### Source information:
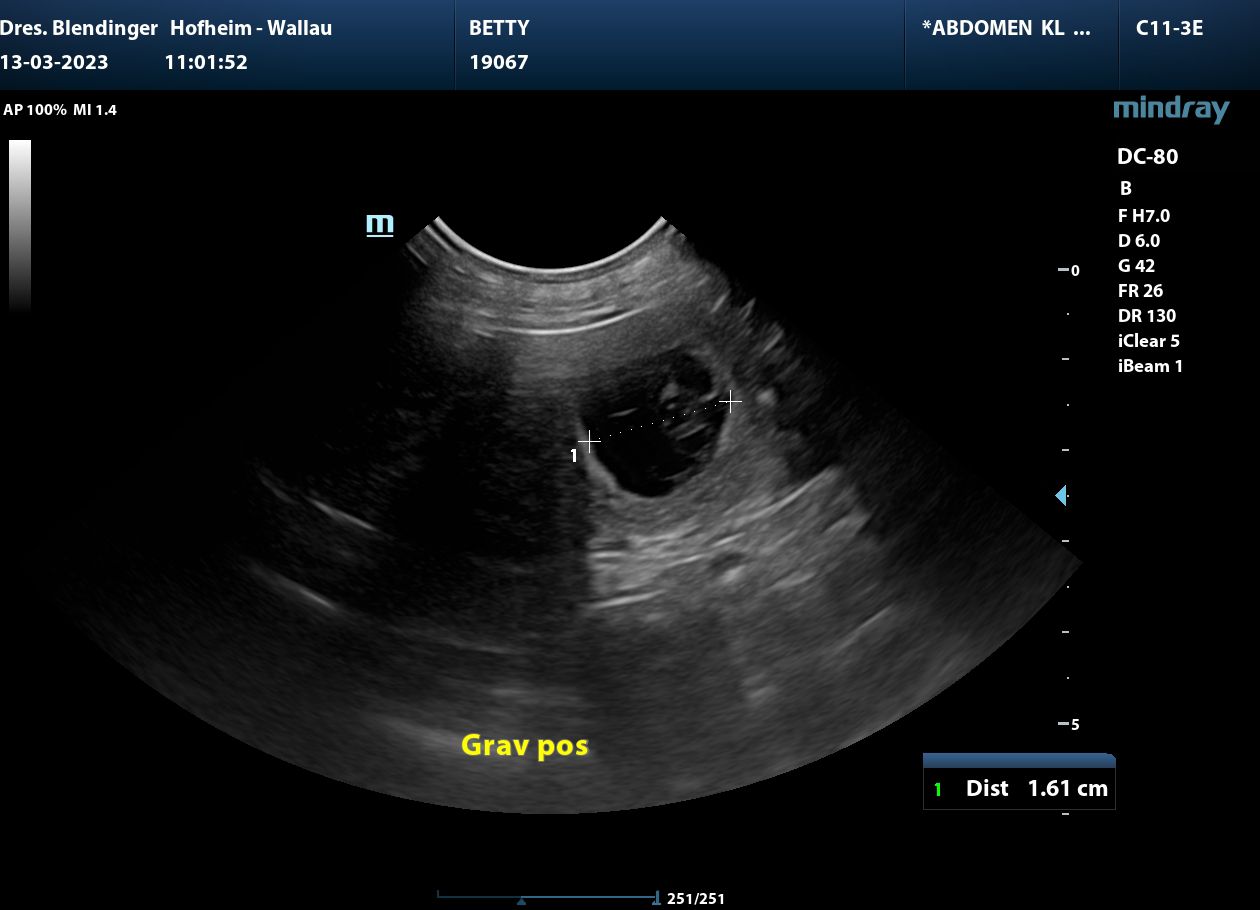This screenshot has width=1260, height=910.
Task: Click the patient ID 19067
Action: pos(499,62)
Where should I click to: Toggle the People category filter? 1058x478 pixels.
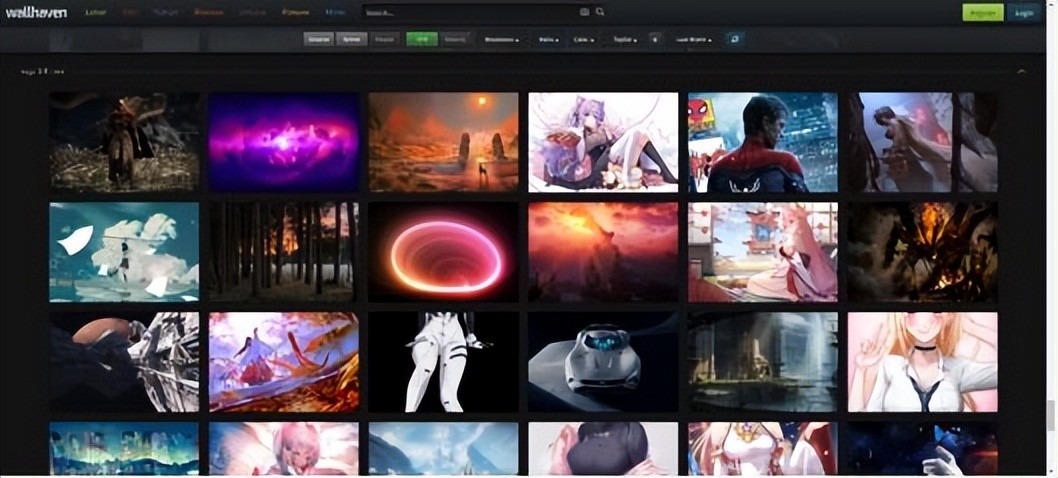point(383,39)
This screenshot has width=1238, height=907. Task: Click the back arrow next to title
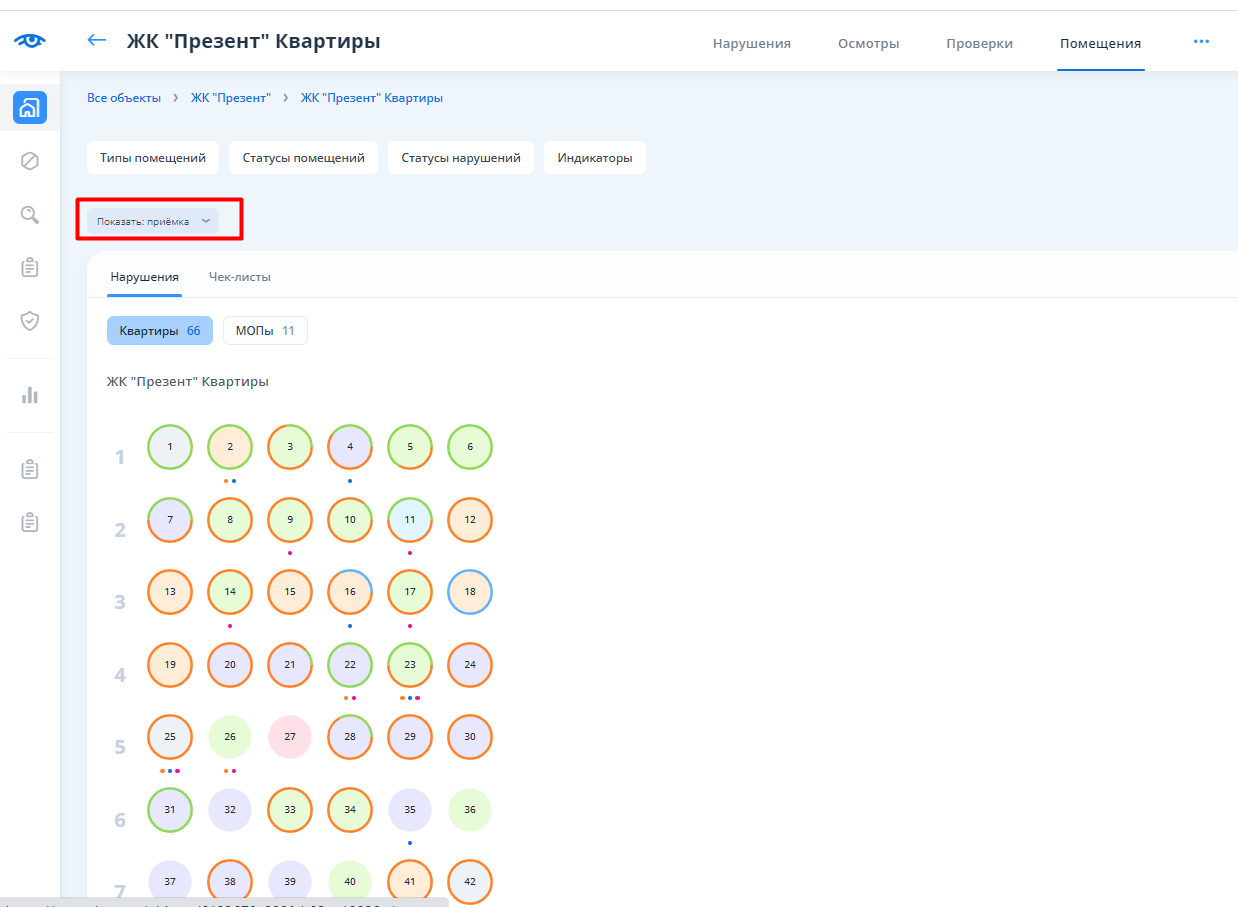97,41
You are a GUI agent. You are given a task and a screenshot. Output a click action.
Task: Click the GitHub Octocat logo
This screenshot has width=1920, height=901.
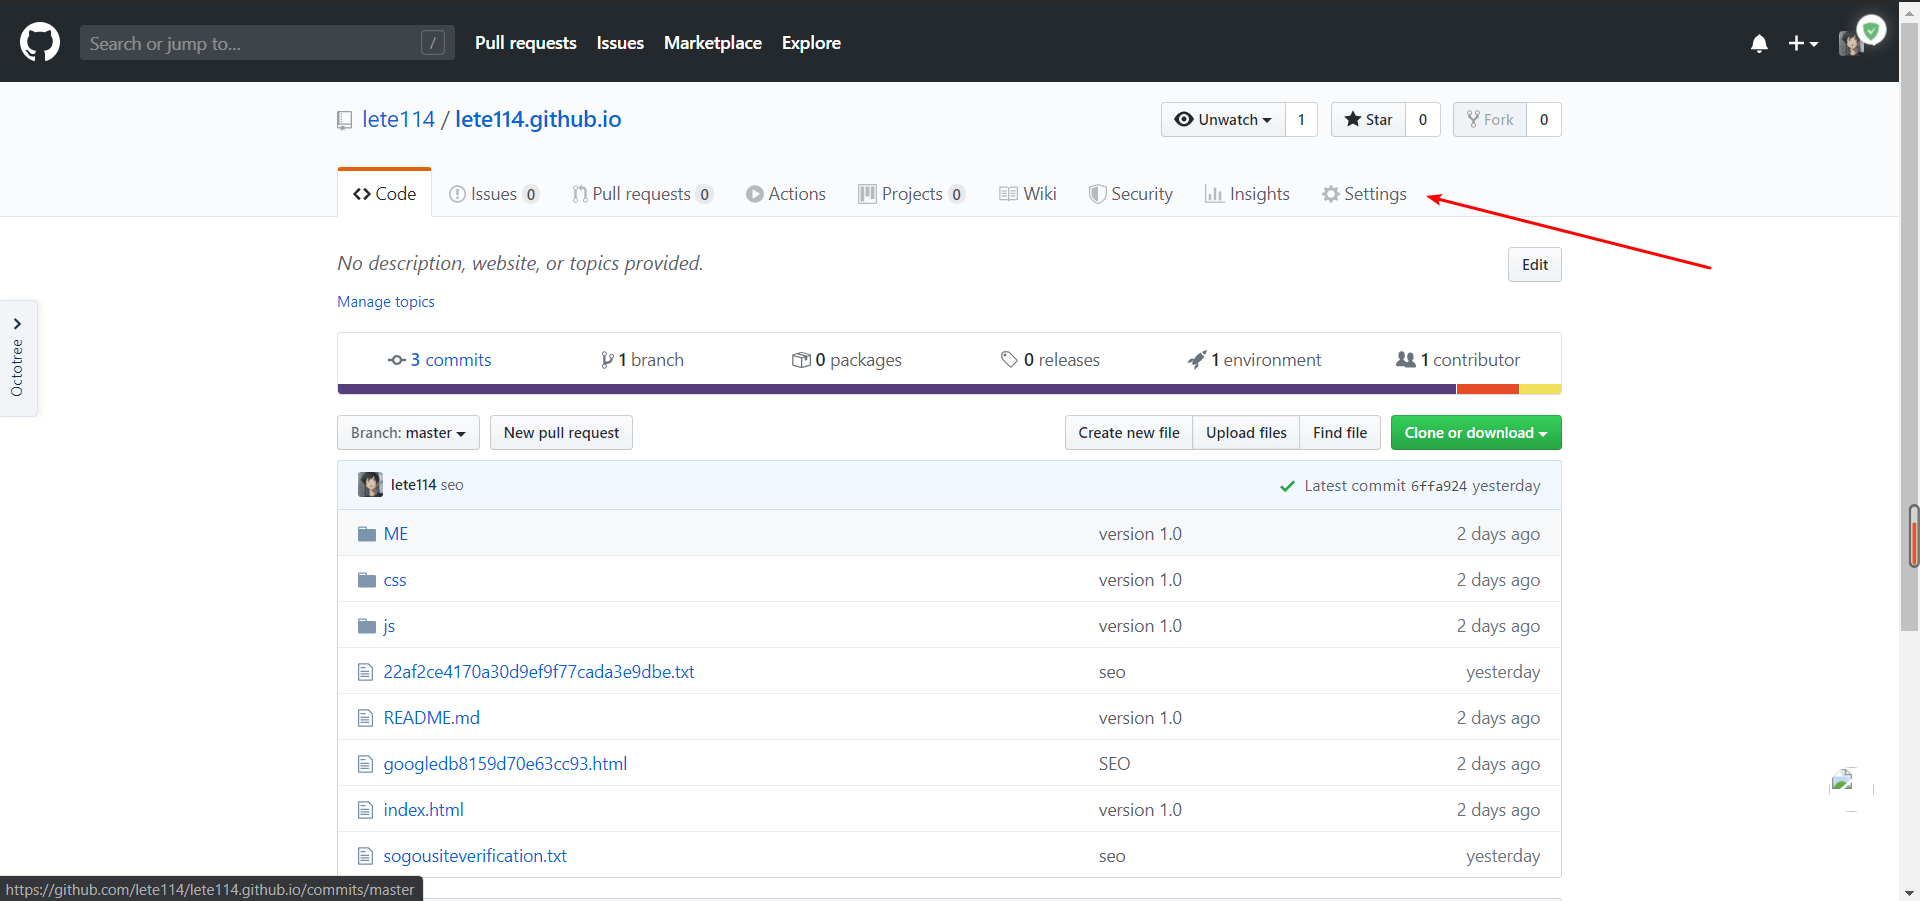pyautogui.click(x=40, y=43)
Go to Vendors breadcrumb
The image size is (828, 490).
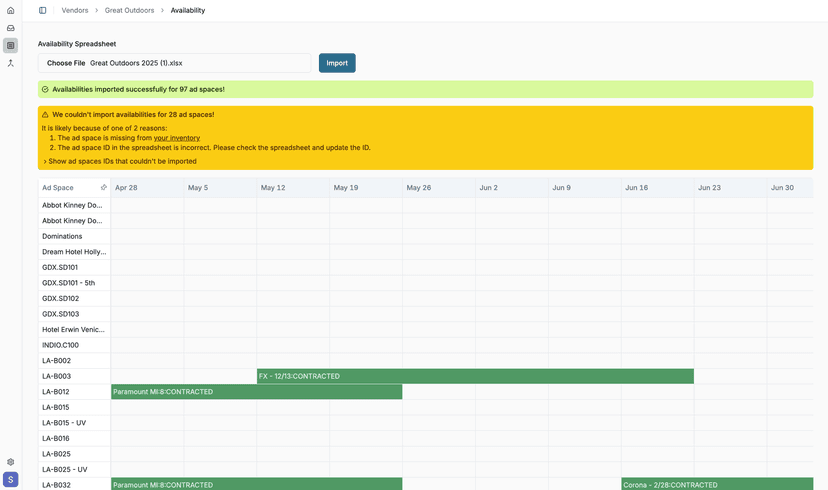point(75,11)
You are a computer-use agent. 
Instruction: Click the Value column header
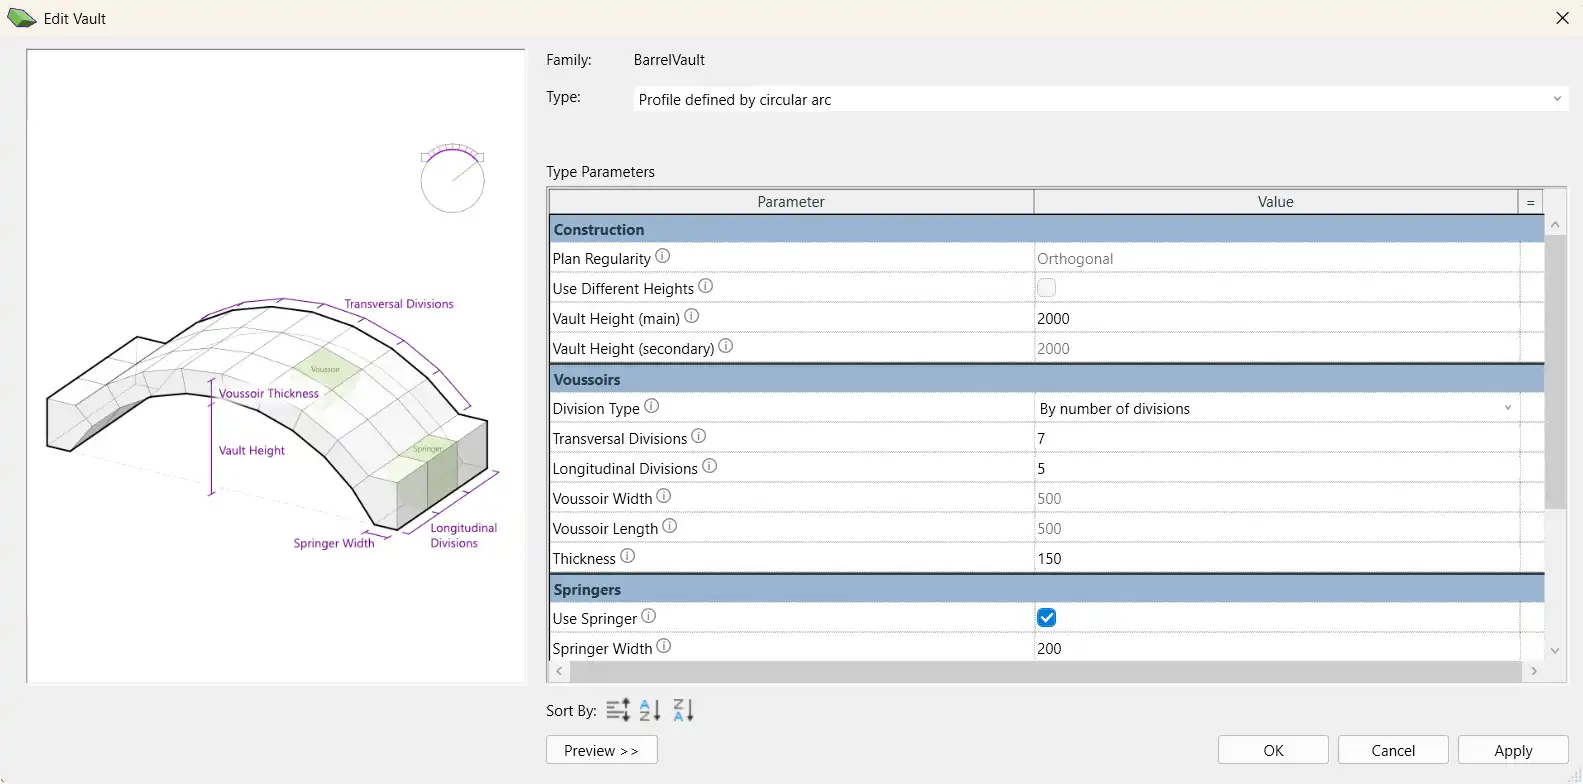tap(1275, 202)
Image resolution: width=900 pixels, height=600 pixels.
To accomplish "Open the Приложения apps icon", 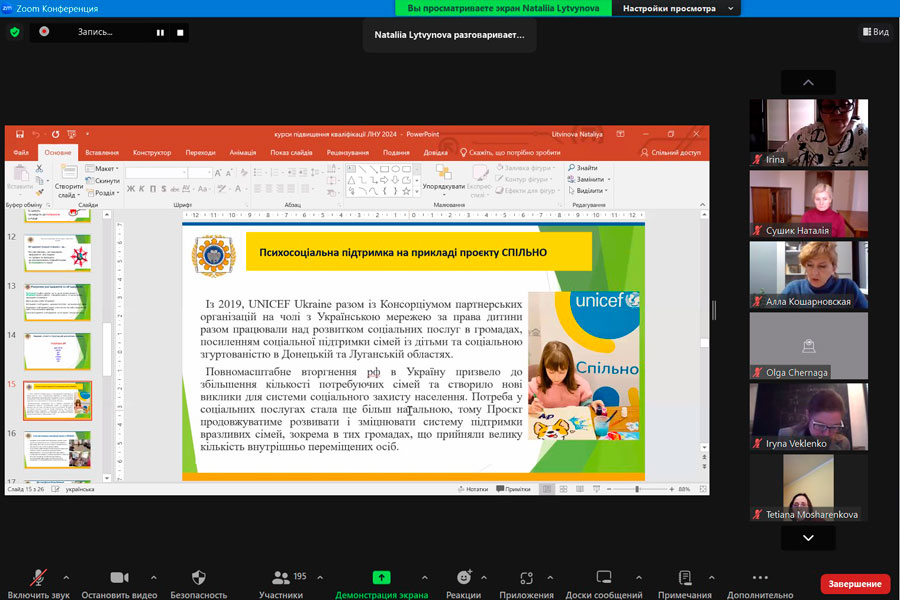I will pos(526,578).
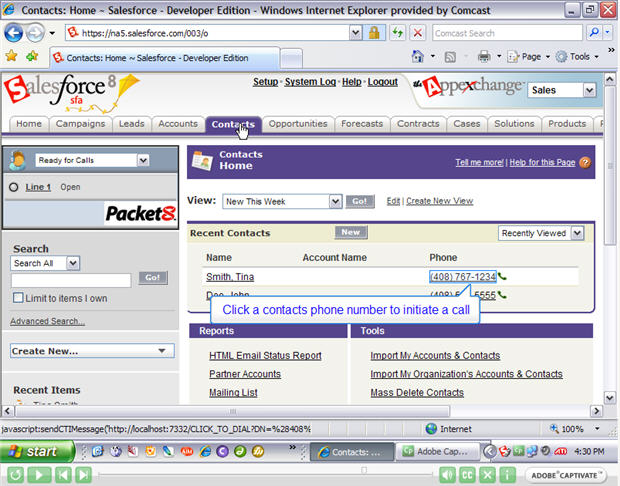
Task: Click the Favorites star icon
Action: 12,56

### Task details:
Show the lines above with "agent".

### Response area:
You are a GUI agent. You are given a task and a screenshot. Output a click action.
You are a computer-use agent. 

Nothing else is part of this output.